Within my tank, I can’t connect even one of the minutiae of interconnected webs which prop up our highly sophisticated natural ecosystems. Very few habitats will provide consistent food at all times. Having stability in one habitat when there is an imbalance in another can be essential to resilience. Isolating my ecosystem from a larger whole is more than enough to ensure its doom.
So what, other than more space, could make my original plan work? Ideally, I would want as many types of plants as could grow without outcompeting one another, with something blooming, growing, and decomposing at all times. I’d want as many types of micro and macroinvertebrates as could be supported. I’d want habitat/primary producer surface area on the bottom, middle and surface, and I’d want the structure of that habitat to be sparse enough to allow fish to forage, while also providing hiding and breeding space for whatever it is they are eating.
Finally, and perhaps most crucial to its longevity, I would want it to be connected to other systems, so excess nutrients can flow out, depleted ones can flow in, and so there’s a back-up supply of food in case my tank is either thrown out of balance or is otherwise not producing.
This connection to other systems, I learned, is what brings true resilience. Through this interdependence, ecosystems and the landscapes they create become more than the sum of just their own parts.

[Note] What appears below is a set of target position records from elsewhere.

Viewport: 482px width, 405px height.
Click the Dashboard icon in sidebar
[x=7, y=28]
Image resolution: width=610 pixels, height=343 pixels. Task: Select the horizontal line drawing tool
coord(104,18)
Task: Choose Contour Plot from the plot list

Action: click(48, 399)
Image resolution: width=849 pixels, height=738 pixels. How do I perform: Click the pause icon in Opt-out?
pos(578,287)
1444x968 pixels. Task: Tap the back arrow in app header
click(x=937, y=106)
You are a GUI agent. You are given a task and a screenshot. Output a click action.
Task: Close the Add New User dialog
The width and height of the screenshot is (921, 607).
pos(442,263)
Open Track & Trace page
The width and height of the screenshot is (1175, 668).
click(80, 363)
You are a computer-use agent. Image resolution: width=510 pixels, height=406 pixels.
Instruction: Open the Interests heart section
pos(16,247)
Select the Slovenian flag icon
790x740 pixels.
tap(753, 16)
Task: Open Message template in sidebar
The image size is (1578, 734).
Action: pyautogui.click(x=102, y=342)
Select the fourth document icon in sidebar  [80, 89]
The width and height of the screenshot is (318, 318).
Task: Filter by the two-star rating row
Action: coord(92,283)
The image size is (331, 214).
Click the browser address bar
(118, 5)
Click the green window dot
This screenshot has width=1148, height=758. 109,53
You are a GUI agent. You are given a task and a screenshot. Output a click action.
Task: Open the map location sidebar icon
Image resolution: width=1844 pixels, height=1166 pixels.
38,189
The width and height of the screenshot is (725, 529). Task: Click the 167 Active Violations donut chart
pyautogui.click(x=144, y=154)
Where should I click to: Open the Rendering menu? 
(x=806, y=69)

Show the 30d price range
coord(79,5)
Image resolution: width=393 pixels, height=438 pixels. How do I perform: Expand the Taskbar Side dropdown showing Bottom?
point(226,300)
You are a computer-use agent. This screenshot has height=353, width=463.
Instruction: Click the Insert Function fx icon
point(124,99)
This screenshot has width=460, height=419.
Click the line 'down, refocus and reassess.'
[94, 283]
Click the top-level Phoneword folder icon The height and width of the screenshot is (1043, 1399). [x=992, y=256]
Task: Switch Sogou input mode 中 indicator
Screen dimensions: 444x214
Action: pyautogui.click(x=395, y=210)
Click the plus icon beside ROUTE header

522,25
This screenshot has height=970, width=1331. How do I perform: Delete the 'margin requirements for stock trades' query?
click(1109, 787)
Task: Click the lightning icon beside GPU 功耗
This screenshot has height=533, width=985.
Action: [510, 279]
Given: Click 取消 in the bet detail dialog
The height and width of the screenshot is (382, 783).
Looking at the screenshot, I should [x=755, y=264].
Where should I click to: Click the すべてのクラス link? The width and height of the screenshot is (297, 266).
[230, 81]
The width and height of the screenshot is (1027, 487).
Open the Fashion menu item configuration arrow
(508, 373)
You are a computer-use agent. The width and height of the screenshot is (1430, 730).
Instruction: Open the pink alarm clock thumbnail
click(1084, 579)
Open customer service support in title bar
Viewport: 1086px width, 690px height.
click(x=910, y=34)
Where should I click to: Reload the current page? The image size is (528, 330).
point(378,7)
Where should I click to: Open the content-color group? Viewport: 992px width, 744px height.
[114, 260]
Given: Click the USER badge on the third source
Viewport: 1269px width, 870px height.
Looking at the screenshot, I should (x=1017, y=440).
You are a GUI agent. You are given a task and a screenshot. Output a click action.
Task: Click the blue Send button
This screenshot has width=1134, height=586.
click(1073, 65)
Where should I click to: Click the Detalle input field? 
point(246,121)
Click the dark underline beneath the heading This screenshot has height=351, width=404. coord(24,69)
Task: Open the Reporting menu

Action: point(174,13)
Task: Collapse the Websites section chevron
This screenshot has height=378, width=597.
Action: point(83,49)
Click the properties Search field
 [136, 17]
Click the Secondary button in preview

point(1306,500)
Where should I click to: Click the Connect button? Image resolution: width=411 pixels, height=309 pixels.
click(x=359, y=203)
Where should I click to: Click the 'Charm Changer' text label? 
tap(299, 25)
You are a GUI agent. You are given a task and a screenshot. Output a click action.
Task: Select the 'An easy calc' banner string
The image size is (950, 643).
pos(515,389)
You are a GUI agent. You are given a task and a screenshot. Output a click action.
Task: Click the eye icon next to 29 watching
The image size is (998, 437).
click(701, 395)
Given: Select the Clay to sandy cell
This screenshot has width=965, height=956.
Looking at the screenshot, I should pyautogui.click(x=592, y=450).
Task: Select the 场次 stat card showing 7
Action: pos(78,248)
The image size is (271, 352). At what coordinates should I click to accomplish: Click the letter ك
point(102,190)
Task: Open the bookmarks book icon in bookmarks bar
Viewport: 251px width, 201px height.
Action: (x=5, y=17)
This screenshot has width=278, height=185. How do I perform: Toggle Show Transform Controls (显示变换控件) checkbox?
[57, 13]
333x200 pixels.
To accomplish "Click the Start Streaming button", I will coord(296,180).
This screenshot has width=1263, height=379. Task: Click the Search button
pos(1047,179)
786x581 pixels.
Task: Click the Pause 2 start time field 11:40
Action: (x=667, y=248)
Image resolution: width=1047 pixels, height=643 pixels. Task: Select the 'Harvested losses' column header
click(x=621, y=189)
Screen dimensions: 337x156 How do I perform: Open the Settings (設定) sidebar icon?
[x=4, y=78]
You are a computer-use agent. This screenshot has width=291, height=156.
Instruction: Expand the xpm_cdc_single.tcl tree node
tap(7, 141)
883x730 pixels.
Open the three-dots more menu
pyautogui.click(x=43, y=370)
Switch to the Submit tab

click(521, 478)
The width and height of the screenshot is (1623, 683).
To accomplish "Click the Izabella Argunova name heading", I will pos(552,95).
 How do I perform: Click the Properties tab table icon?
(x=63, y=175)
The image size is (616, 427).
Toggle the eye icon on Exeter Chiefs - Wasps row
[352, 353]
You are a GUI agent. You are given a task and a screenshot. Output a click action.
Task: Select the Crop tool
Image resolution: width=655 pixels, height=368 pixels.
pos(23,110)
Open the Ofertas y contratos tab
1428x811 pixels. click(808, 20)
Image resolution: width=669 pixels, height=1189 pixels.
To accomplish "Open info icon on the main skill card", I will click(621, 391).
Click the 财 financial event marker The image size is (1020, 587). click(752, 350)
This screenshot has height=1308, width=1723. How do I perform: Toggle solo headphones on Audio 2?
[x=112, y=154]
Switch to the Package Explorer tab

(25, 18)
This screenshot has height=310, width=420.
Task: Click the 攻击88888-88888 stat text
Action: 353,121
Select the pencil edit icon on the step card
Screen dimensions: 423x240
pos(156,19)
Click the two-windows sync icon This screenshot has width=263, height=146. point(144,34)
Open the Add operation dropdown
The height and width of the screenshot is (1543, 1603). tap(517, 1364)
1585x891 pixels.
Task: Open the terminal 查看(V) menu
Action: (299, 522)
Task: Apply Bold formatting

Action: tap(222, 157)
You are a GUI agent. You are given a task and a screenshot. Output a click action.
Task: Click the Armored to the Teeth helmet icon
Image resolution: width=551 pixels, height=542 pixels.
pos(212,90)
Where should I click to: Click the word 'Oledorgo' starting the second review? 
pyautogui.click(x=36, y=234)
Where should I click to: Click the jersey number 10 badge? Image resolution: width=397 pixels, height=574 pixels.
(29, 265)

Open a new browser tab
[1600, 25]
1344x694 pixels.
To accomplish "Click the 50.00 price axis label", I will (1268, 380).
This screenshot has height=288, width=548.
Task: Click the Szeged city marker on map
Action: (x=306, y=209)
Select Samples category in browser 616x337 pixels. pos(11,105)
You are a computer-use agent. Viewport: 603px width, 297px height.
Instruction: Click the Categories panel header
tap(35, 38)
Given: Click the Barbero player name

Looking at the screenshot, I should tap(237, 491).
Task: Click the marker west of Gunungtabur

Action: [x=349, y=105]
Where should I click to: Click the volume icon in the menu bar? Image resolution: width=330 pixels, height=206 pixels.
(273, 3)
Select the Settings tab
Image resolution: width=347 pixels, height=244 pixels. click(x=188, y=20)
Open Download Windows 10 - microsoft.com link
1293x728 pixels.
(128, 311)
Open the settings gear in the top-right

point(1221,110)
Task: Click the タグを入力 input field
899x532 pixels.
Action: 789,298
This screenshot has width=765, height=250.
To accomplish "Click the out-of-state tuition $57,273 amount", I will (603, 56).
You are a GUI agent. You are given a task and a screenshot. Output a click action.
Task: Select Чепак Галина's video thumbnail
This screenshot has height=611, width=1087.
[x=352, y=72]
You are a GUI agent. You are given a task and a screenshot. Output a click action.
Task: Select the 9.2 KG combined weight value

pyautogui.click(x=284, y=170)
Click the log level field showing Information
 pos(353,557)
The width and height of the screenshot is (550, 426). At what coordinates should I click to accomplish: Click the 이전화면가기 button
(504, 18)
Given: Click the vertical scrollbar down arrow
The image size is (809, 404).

Even with a diversity of flora, fauna, and habitat structure, my system is too small to capture enough light energy to support anything as large as a fish. Now, I toss in some food every day and manually pull out vegetation when it gets overgrown. My tank has been accused of looking like a pond, but after what it’s taught me of how nature capitalizes on what we perceive as a “mess” — in water and in the woods — I take that as a high compliment. That absurdly sophisticated “mess” we see in nature is hard to re-create! I’ve studied ecosystems by book and by observation, but playing with my own helped me see ponds and forests in a different light.
Abraham Ames is an Easement Stewart with the Forest Society.